In London, Mary Katrantzou's collection reinvented the Victorian fringed lampshade as a micro-peplum skirt dripping Swarovski crystals at the hem. Think early Christian Lacroix meets Nijinsky's Petrushka, with a touch of the Ziegfeld Follies. "They were kind of crazy pieces," she said. "And we never expected those skirts to sell. But women want to wear them! They want to buy them!"
That's one of the most interesting aspects. This isn't a couple of shonky shock-frock samples with make-believe price-tags – consumers are buying into the new fun feeling in fashion and in a major way. A Katrantzou lampshade skirt will set you back five figures: she's shifted a couple of dozen. Likewise, that Vuitton collection called for an investment of over £800,000 in Lesage embroidery alone. Prada's profits leapt a gigantic 150 per cent in 2010. That wasn't built on bananas alone, but a new mood of optimism must deserve some credit.
What's the take-away from all of this? Think Technicolor Toulouse Lautrec – colourful, glossy and patently artificial. It's high fashion gone high camp. And for those tempted to take Vuitton's chip-shop Chinoiserie seriously, Marc Jacobs included an extract from Susan Sontag's Notes on Camp on every seat. It could have been the footnote to the season. I couldn't help but quote Sontag in my review of the Chanel show for SHOWstudio.com: "The hallmark of camp is the spirit of extravagance. Camp is a woman walking around in a dress made of three million feathers."
Those feathers got the full work-out chez Chanel and made more than a fleeting appearance at Zac Posen's first Paris show too. This was stuffed with more feathers than a goose-down pillow; plumes sprouting from hips and flecking chiffons in a blowsy ode to Frenchy finishing – received rather less favourably than Chanel, but not for want of effort (another hallmark of the truly camp). In the same realm of the very hautest of low-brow taste, at Jacobs' Vuitton there were colour-saturated animal-prints, glittery body-paint and miles of beaded Flapper fringe.
"Paris Is Burning glamour" and "Disco Twenties" were just two epithets that summed up the high-camp mood of that Vuitton spectacle, which brings us neatly back to cabaret – or rather, to Cabaret, the Oscar-winning apotheosis of this decadent mood. Perhaps Sally Bowles was too chic a heroine for any current frivolity, but the camp was certainly there. It always is in cabaret, a world where artifice trumps over nature, where every heel is high and every eyelash is false – and preferably beaded, to boot.

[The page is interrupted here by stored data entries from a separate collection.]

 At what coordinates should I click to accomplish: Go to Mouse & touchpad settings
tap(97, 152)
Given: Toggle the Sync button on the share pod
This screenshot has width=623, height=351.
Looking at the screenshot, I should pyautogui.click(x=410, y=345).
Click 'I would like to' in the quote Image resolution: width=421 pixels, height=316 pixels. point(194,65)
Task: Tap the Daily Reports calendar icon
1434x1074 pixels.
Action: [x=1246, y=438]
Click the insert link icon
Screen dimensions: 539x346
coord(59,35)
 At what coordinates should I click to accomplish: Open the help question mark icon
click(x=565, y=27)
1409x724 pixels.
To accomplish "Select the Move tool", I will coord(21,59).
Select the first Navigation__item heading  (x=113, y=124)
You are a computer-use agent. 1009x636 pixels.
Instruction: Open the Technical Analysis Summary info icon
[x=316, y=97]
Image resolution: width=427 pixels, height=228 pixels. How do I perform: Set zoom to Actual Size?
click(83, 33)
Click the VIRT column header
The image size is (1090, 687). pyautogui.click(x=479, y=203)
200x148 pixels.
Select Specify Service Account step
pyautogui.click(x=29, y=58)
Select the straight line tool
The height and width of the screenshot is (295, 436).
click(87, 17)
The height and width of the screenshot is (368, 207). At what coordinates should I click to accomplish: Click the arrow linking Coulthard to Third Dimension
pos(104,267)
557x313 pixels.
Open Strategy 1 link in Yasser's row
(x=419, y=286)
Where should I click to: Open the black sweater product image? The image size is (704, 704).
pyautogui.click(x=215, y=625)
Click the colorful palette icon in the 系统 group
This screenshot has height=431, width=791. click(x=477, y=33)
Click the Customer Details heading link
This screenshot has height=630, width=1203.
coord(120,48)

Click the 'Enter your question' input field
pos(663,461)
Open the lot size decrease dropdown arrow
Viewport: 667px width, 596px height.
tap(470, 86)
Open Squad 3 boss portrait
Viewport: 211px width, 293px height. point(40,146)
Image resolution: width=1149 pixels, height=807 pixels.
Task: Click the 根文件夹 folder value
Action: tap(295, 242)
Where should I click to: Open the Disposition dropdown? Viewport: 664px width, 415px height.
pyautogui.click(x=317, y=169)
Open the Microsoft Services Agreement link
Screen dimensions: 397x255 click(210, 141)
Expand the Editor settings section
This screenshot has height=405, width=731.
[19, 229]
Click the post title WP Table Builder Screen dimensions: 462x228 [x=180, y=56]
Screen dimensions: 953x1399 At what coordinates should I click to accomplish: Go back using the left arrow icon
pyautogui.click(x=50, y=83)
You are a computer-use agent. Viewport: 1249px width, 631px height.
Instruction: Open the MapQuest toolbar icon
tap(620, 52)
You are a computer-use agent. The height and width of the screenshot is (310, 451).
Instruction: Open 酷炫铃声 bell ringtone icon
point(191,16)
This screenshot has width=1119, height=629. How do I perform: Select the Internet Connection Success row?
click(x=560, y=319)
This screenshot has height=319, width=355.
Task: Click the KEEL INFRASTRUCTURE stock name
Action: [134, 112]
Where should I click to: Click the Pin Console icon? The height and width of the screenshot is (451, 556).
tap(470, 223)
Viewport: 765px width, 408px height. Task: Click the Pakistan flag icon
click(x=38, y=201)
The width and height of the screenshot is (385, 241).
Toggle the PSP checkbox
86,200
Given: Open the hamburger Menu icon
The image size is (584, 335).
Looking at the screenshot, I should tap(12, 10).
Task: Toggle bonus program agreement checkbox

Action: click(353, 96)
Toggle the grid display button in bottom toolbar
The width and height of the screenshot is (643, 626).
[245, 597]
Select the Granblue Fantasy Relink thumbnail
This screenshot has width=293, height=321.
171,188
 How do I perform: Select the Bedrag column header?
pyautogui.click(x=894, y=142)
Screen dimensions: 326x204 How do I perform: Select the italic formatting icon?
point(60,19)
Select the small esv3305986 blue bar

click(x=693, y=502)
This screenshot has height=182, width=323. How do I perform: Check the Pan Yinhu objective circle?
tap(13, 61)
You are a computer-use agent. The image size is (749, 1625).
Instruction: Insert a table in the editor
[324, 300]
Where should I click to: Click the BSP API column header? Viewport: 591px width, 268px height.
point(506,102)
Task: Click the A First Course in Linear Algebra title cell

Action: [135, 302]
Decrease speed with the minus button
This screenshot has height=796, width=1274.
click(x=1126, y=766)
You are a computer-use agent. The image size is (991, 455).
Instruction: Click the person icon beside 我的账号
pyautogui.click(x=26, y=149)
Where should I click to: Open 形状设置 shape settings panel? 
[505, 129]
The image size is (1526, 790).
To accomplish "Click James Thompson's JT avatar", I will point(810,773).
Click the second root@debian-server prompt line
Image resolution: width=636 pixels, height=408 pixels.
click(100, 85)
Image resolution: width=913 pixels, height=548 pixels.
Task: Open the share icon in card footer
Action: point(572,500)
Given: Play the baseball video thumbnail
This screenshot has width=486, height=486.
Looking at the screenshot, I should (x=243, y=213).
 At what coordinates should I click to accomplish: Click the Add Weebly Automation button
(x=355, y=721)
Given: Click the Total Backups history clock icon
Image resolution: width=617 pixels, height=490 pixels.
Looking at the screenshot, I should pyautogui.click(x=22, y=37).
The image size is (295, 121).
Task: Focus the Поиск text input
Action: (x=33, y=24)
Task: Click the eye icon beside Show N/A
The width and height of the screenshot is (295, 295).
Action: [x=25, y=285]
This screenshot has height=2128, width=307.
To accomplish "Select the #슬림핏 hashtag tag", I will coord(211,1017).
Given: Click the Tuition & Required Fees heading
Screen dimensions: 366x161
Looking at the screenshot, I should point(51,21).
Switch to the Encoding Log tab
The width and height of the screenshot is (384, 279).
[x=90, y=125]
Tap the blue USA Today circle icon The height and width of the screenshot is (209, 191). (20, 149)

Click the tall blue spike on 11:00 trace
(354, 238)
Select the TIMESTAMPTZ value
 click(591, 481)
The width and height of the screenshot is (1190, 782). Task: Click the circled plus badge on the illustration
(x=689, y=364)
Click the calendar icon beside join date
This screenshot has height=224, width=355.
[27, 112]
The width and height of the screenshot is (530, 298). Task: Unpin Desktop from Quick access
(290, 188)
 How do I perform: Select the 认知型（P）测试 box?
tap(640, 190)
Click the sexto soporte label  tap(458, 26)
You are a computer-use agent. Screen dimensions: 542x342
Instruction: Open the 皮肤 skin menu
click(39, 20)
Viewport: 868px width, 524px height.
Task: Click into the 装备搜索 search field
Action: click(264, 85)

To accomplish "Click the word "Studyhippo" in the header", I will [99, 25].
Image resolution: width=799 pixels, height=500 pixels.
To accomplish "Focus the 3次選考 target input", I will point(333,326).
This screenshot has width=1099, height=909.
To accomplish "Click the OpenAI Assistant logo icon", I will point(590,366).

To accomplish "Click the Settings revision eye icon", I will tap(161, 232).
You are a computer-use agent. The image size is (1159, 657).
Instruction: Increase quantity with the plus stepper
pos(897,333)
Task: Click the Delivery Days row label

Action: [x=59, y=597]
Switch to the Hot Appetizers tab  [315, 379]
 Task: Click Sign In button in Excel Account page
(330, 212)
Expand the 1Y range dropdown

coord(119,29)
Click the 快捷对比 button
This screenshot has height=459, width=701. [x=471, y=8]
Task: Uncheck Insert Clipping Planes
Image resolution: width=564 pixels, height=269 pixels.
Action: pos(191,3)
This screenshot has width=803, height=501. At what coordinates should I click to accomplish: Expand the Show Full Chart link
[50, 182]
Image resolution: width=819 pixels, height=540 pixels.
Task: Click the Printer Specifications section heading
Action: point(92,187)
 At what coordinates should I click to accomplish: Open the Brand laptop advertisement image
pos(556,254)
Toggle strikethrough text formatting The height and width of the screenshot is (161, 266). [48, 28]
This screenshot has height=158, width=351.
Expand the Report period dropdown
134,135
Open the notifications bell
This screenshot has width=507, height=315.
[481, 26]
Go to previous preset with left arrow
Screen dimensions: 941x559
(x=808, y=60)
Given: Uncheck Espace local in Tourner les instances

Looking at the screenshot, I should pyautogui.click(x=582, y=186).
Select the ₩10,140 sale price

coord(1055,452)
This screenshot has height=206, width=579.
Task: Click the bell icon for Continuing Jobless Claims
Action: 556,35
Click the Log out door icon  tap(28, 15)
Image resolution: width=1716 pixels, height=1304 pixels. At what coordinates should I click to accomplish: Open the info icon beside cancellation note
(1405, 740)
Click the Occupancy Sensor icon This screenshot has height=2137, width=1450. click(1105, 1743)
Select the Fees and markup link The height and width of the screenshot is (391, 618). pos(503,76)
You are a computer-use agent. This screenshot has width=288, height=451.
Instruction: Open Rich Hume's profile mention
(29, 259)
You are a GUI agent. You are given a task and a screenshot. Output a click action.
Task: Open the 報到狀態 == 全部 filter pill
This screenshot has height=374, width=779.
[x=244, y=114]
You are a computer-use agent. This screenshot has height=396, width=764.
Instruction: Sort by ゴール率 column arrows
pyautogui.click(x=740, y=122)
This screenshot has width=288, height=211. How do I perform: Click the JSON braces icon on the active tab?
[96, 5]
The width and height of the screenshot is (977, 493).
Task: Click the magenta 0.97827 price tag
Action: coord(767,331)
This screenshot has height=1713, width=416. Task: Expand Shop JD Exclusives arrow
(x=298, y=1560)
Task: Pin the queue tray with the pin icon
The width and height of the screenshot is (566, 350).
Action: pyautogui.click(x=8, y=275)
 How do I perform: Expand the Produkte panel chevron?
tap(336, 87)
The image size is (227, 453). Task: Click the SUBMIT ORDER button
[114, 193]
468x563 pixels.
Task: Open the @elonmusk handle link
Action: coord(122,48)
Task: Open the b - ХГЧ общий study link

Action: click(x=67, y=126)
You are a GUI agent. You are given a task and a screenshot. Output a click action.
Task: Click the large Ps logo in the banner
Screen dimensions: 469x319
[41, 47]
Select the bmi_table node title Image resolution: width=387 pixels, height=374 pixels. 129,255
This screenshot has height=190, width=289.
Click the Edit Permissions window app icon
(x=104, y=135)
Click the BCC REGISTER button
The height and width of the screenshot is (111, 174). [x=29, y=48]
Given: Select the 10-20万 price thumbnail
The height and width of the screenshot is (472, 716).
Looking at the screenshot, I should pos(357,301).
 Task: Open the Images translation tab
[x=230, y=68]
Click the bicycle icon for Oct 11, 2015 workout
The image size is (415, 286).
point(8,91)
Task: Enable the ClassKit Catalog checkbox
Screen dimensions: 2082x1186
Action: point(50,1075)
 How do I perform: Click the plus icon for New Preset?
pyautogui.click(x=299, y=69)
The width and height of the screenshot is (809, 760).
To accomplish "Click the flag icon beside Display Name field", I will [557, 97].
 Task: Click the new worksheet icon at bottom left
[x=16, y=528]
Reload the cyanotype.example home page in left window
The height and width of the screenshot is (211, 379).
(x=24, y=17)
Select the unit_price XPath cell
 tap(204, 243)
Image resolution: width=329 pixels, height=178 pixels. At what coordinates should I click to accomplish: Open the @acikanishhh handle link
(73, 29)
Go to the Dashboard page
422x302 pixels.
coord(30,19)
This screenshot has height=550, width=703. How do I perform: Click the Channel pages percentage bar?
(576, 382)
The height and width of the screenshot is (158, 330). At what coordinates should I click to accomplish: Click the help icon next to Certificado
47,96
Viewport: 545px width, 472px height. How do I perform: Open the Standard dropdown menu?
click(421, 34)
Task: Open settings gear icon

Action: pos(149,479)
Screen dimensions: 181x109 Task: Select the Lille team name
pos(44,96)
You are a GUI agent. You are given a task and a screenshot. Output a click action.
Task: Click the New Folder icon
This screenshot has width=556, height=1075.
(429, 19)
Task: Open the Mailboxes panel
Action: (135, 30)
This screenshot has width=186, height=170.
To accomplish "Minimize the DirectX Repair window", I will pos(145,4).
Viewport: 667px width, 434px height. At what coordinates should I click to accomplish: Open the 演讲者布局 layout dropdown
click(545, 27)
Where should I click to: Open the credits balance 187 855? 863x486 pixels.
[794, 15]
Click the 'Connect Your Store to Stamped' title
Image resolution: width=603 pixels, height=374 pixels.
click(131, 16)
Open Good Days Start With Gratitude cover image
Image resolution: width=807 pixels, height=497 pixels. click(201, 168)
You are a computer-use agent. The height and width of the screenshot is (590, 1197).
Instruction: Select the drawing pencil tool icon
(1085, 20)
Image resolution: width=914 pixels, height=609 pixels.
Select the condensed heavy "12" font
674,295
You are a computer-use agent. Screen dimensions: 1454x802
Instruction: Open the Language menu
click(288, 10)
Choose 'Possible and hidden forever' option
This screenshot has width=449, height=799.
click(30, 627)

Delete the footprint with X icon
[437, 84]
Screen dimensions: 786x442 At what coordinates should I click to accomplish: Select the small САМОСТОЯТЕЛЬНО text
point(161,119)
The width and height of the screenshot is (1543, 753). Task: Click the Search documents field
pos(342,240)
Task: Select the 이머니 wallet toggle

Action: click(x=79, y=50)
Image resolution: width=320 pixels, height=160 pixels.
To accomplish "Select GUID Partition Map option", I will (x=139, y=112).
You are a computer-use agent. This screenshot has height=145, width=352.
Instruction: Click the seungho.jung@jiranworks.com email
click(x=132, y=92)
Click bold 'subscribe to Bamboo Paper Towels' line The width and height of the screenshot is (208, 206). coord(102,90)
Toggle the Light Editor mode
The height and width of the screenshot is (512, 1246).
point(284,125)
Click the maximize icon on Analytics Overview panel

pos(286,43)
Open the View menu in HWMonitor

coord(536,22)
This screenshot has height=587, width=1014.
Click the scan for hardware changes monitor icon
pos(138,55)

The time is ripe for a revival of such thrills and frills and not only on the fashion front. This month, Paris' famous Le Crazy Horse crosses the water and pitches up at West London's Supper Club. An avant-garde revue show that has wowed celebrity audiences since the 1950s, "Supper Goes Crazy" marks Le Crazy Horse's British debut, showcasing their showgirls dressed famously in little bar make-up, fishnet stockings (the show runs through some 2,500 pairs per year) and elaborate light projections.
Odd as it may seem, the art of women wearing very little has been a source of inspiration for Parisian designers for generations. Le Crazy Horse's dancers have been barely-dressed by the very best, including Emanuel Ungaro, Azzedine Alaia and Christian Louboutin – the Le Crazy dancers each have half-a-dozen tailor-made pairs of scarlet-soled Louboutins to hot-step through their routines in. The most recent convert to the Le Crazy cause was Jean Paul Gaultier, who recruited a high-kicking Crazy Horse fille to close his January haute couture show with a can-can so energetic you occasionally wondered if she was going to knock herself unconscious.
"I'm Crazy about Le Crazy," opined Gaultier, which perhaps explains why the lining of said showgirl's tufted tulle evening-frock featured a truly crackers repeat print of her fishnet-stockinged leg: a one-woman couture take on the classic chorus line.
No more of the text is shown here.